#### Task directions
Report every line in the entries below that contains the word "should", and copy each such line in full.

#### Data provided

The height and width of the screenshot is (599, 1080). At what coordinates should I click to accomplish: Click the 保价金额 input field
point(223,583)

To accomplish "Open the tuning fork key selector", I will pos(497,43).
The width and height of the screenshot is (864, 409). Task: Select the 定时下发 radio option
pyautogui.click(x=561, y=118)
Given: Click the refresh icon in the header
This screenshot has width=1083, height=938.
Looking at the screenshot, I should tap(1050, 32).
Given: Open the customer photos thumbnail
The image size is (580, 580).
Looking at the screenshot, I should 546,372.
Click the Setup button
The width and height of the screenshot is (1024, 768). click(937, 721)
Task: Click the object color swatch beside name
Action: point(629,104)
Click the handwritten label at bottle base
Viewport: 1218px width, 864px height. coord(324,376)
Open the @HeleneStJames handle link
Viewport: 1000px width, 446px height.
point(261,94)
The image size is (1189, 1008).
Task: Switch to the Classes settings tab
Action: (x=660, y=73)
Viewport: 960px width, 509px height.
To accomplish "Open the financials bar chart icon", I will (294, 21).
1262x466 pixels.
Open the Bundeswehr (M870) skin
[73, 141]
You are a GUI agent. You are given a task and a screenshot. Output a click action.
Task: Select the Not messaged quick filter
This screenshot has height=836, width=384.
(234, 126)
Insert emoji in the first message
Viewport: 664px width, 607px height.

#### Problem solution
The height and width of the screenshot is (599, 1080). At what coordinates should I click to accomplish: Click the 保价金额 input field
Looking at the screenshot, I should tap(1050, 32).
Looking at the screenshot, I should 546,372.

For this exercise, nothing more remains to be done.